**Provided passage:**
Personal information
- Born: May 26, 1979 (age 47) Moscow
- Height: 1.71 m (5 ft 7+1⁄2 in)
- Weight: 61 kg (134 lb)

Sport
- Country: Russia
- Sport: Women's athletics
- Event: 4 × 400 metres relay

Medal record
Olympic Games
| Silver medal – second place | 2004 Athens | 4 × 400 m |
| Bronze medal – third place | 2000 Sydney | 4 × 400 m |
| Disqualified | 2012 London | 4 × 400 m |
World Championships
| Gold medal – first place | 1999 Seville | 4 × 400 m |
| Silver medal – second place | 2003 Paris | 4 × 400 m |
| Disqualified | 2009 Berlin | 4 × 400 m |
World Indoor Championships
| Gold medal – first place | 1999 Maebashi | 4 × 400 m |
| Gold medal – first place | 2003 Birmingham | 400 m |
| Gold medal – first place | 2003 Birmingham | 4 × 400 m |
| Gold medal – first place | 2004 Budapest | 400 m |
| Gold medal – first place | 2004 Budapest | 4 × 400 m |
| Gold medal – first place | 2006 Moscow | 4 × 400 m |
| Gold medal – first place | 2008 Valencia | 4 × 400 m |
| Silver medal – second place | 2008 Valencia | 400 m |
| Disqualified | 2010 Doha | 4 × 400 m |

= Natalya Nazarova =

Russian sprinter (born 1979)

**Tasks to complete:**
1. Based on the profile of Natalya Nazarova, answer yes or no to each statement and quote the words that decide it: (a) She won gold in the individual 400 m at the 2004 World Indoor Championships in Budapest. (b) She won gold at the 2004 Olympic Games in Athens. (c) She won a medal at the 2009 World Championships in Berlin.
2. Extend the profile of Natalya Nazarova by writing what comes next after its last line.
The items aren't needed for any of this.

**Provided information:**

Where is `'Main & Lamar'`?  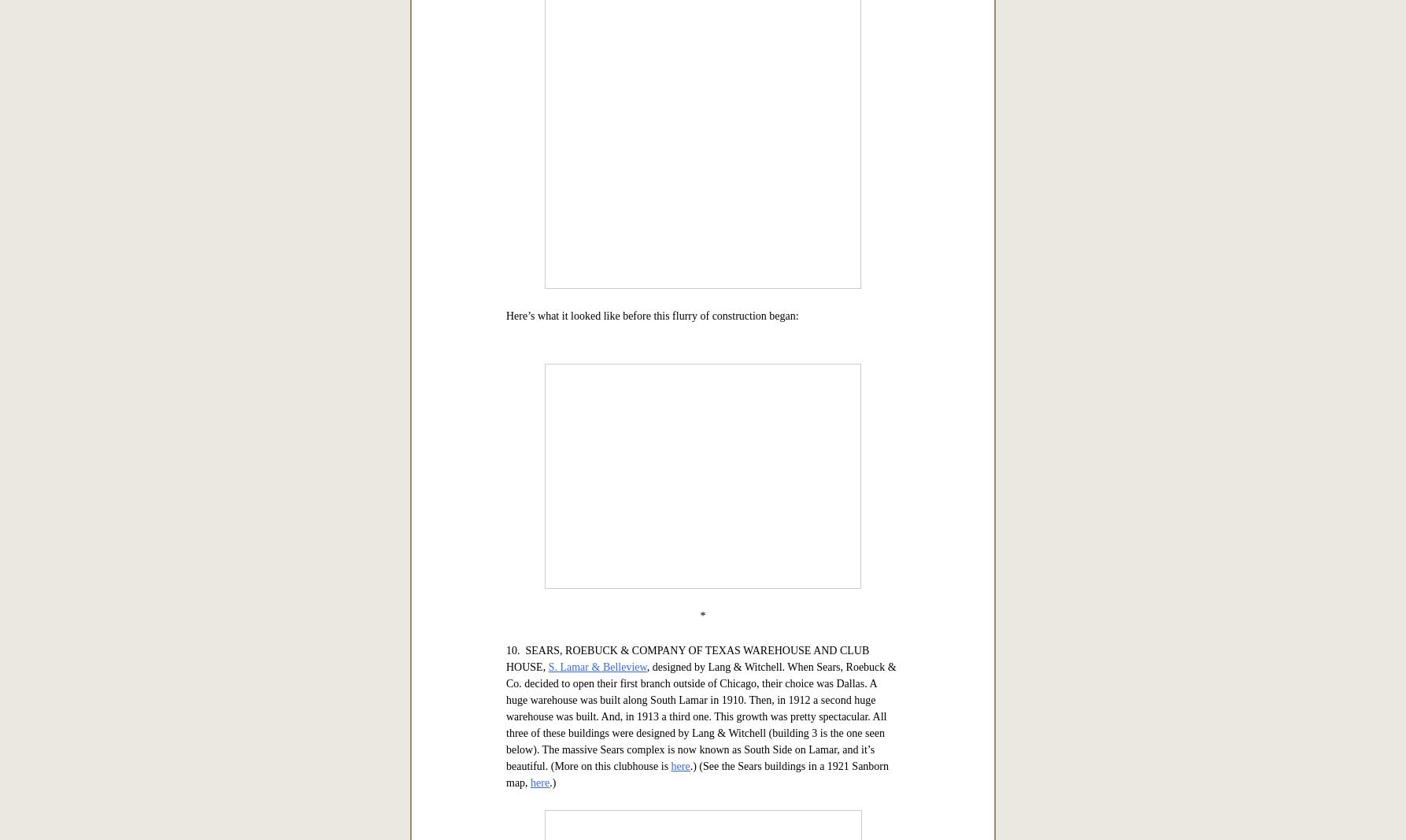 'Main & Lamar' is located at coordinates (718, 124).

...

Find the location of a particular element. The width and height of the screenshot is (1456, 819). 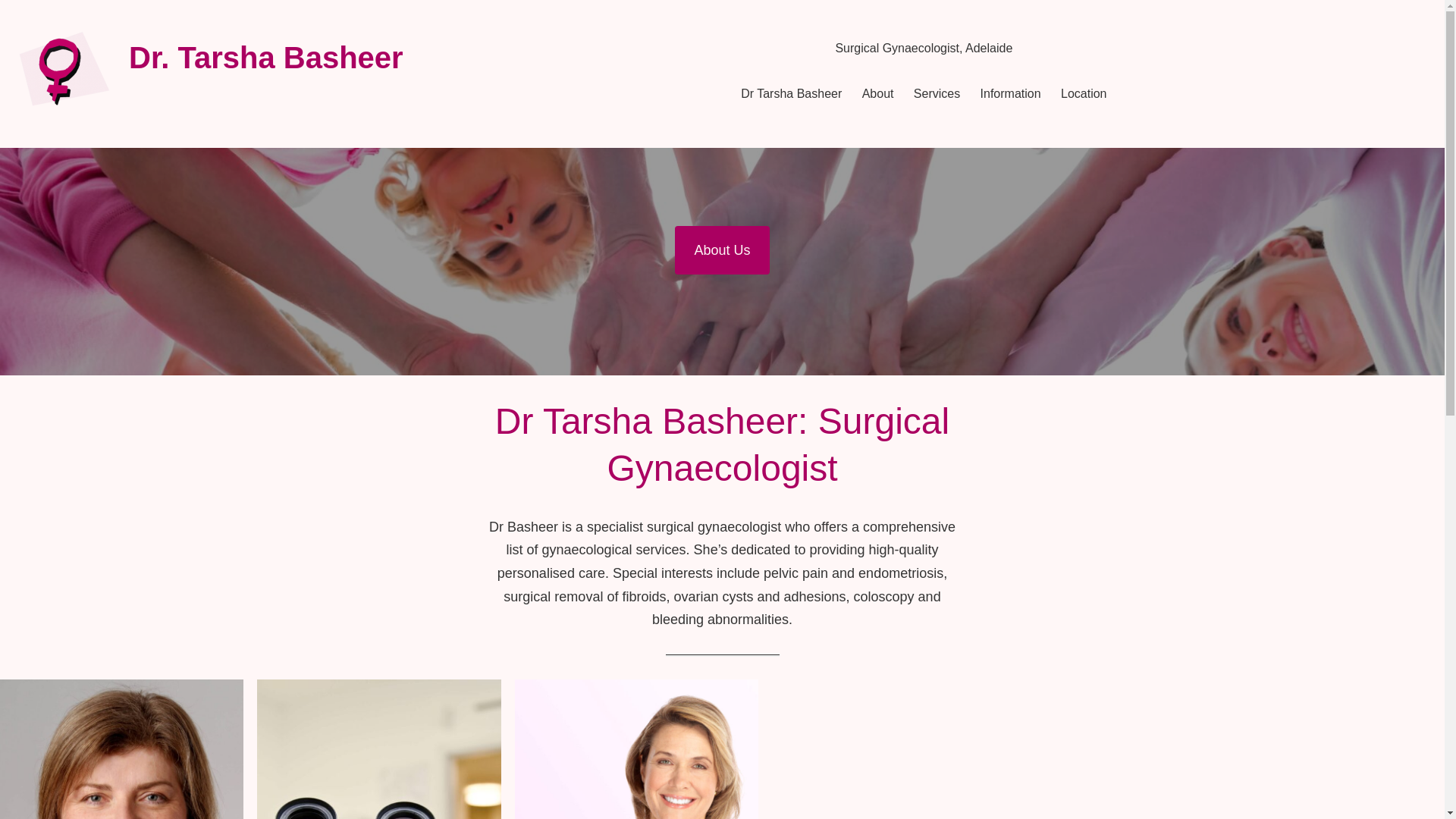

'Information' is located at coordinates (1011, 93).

* * *

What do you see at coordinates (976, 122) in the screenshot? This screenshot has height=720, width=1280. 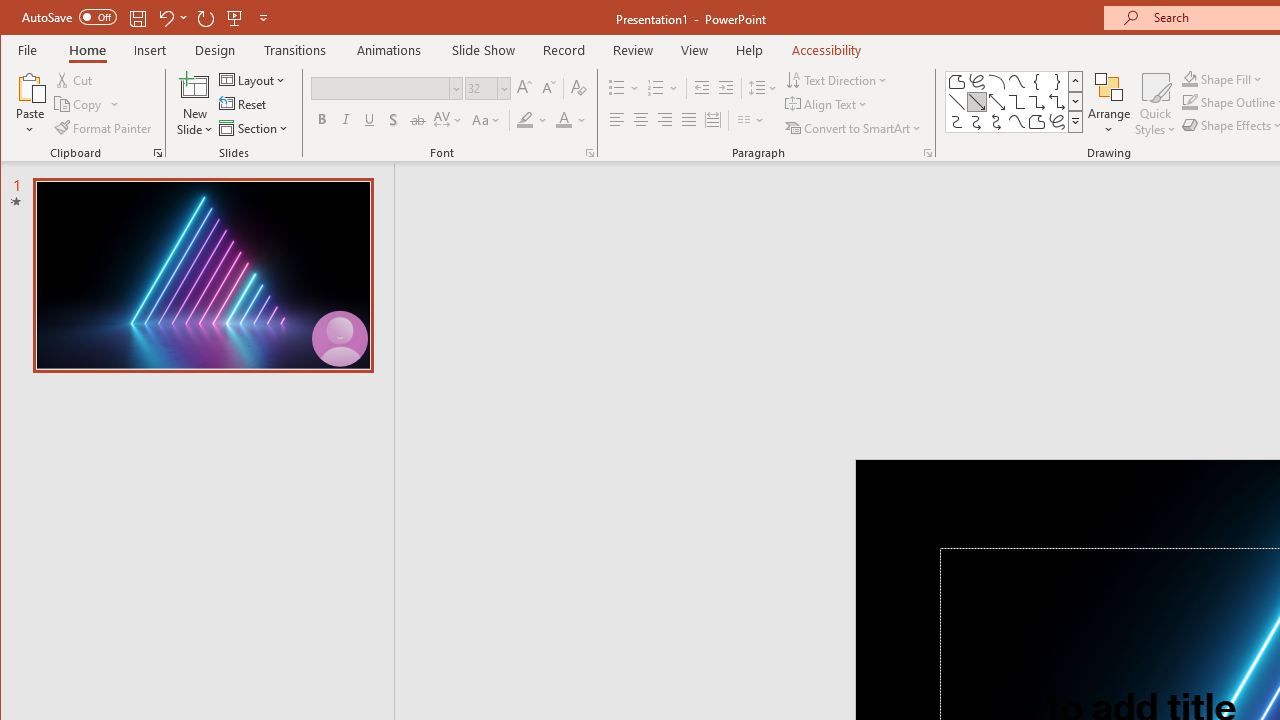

**Task-by-task results:**
1.
(a) Yes: "Gold medal – first place | 2004 Budapest | 400 m"
(b) No: "Silver medal – second place | 2004 Athens"
(c) No: "Disqualified | 2009 Berlin"

2.
Natalya Viktorovna Nazarova (Наталья Викторовна Назарова, born May 26, 1979, Moscow) is a track and field sprinter.

== Biography ==
She was born in Moscow, USSR. Following a personal best time of 49.65 seconds run a fortnight earlier, Natalya had lost form by the start of the 2004 Summer Olympics in Athens, Greece, and only just made the final finishing 8th. She won a silver medal in the relay run and finished fourth at the 2003 World Championships.

On January 8, 2004, Natalya Nazarova broke the sixteen-year-old indoor world record for the rarely run 500 metres in a time of 1:07.36, that had been set by Olga Nazarova (no relation).

==Major achievements==
- 1998
  - World Junior Championships - Annecy, France.
    - 400 m gold medal
    - 4 × 400 m relay silver medal
- 1999
  - World Championships - Seville, Spain.
    - 4 × 400 m relay gold medal
  - World Indoor Championships - Maebashi, Japan.
    - 4 × 400 m relay gold medal
- 2000
  - European Indoor Championships - Ghent, Belgium.
    - 400 m silver medal
- 2002
  - Russian Championships - Cheboksary.
    - 400 m silver medal
- 2003
  - World Championships - Paris, France.
    - 4 × 400 m relay silver medal
  - World Indoor Championships - Birmingham, England.
    - 400 m gold medal
    - 4 × 400 m relay gold medal
  - Russian Championships - Tula.
    - 400 m gold medal
  - Russian Indoor Championships
    - 400 m gold medal
- 2004
  - World Indoor Championships - Budapest, Hungary.
    - 400 m gold medal
    - 4 × 400 m relay gold medal in world record 3:23.88
  - Russian Championships - Tula.
    - 400 m gold medal
  - Russian Indoor Championships
    - 400 m gold medal in national record 49.68 s.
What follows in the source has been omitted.